There's no such thing as a 'great' comeback album, you have your time, your allotted slot to be great in and you either do it or you make a nause of it, artists that subscribe to these sorts of concepts are at an immediate disadvantage. But no, there have been no great comebacks of popular music, it doesn't really work that way to be honest, you have a sell by date in popular music and once you've passed that you've had it effectively.

You have your time to do your thing and make a mark...and when it's gone then it's gone.

Nonsense, Aerosmith came back from the dead and were one of the biggest bands in the world again in the late 80's early 90's..........they had a successful second career which could be argued as more popular then the first....

Financially successful, OK, i'll get with you on that but a taxidermised Elvis in a glass cabinet would also be financially successful too, other than that they just went out and played the same old type of shit they did before and essentially became a dilute parody of what they once were, which weren't all that to begin with. Nothing was achieved, no artistic zenith, no particular expansion on or improvement on their sound or the shit they played, i don't call that a successful comeback, i call that a fools paradise.

This is just wrong. It's not even worth arguing. You don't have an "allotted time slot to be great". People can disappear for years and come back better than ever. They can make record after record and suddenly get inspired and make great shit again for years. You're talking straight nonsense.

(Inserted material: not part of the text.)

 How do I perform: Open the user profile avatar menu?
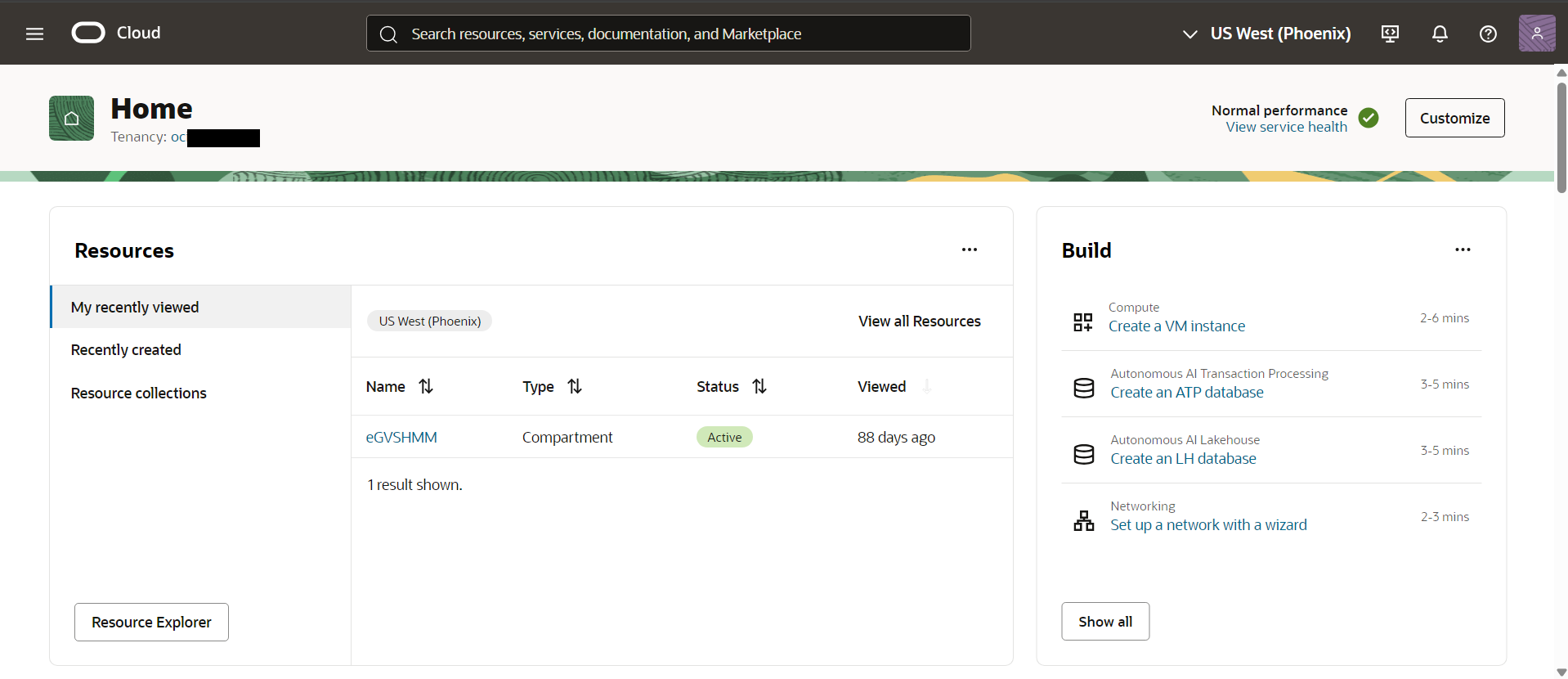[x=1536, y=34]
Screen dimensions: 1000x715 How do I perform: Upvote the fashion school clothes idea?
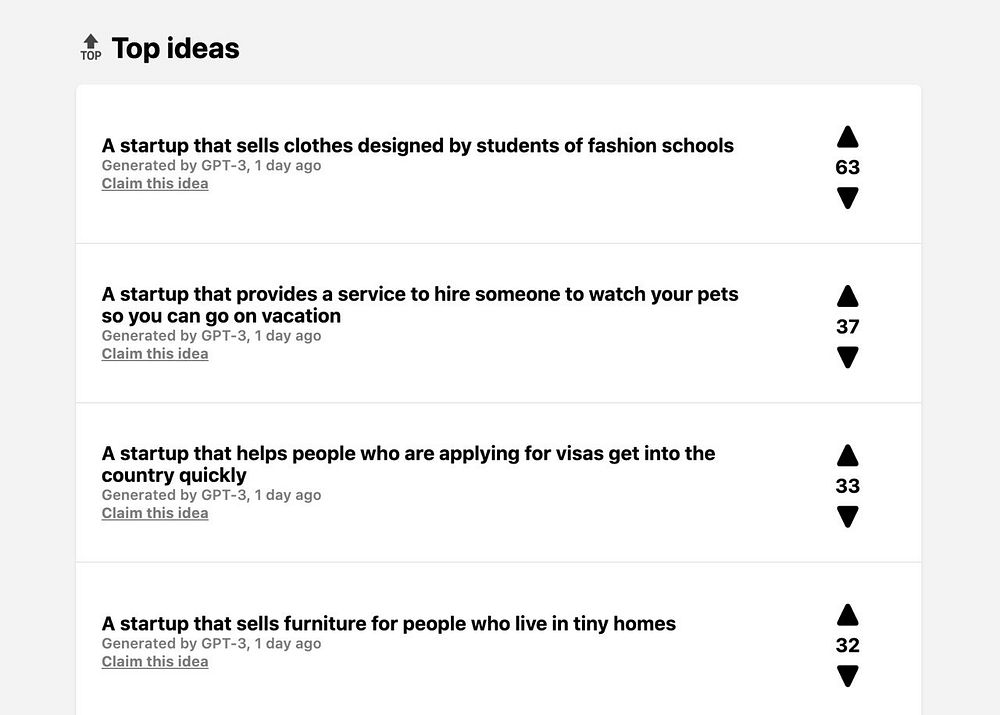(x=847, y=138)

Tom Waits - sappy drunk piano songs for OVER TEN YEARS. That's all he did. He had great songs, they were all in that sort of style. Then he randomly came out with Swordfishtrombones after getting inspired again. Damon Albarn - was in Blur for about TEN YEARS doing brit pop and the like, blur evolved over that time, then died. Then, he "came back" with the Gorillaz, totally different artistic expression.

You're saying these examples don't exist. They do. Stop!

Tom Waits doesn't REALLY count as popular music though, does he, really? Also, Tom Waits has been pretty consistent his whole career, he didn't just come out with Swordfish Trombones, i think you'll find he'd been steady making albums every 1 or 2 years since the 70s at the point Swordfish Trombones was released, so hows that even a comeback? And Damon Albarn will always be Damon from Blur, you can't seriously sit there and tell me The Gorillaz eclipsed what Blur were/did.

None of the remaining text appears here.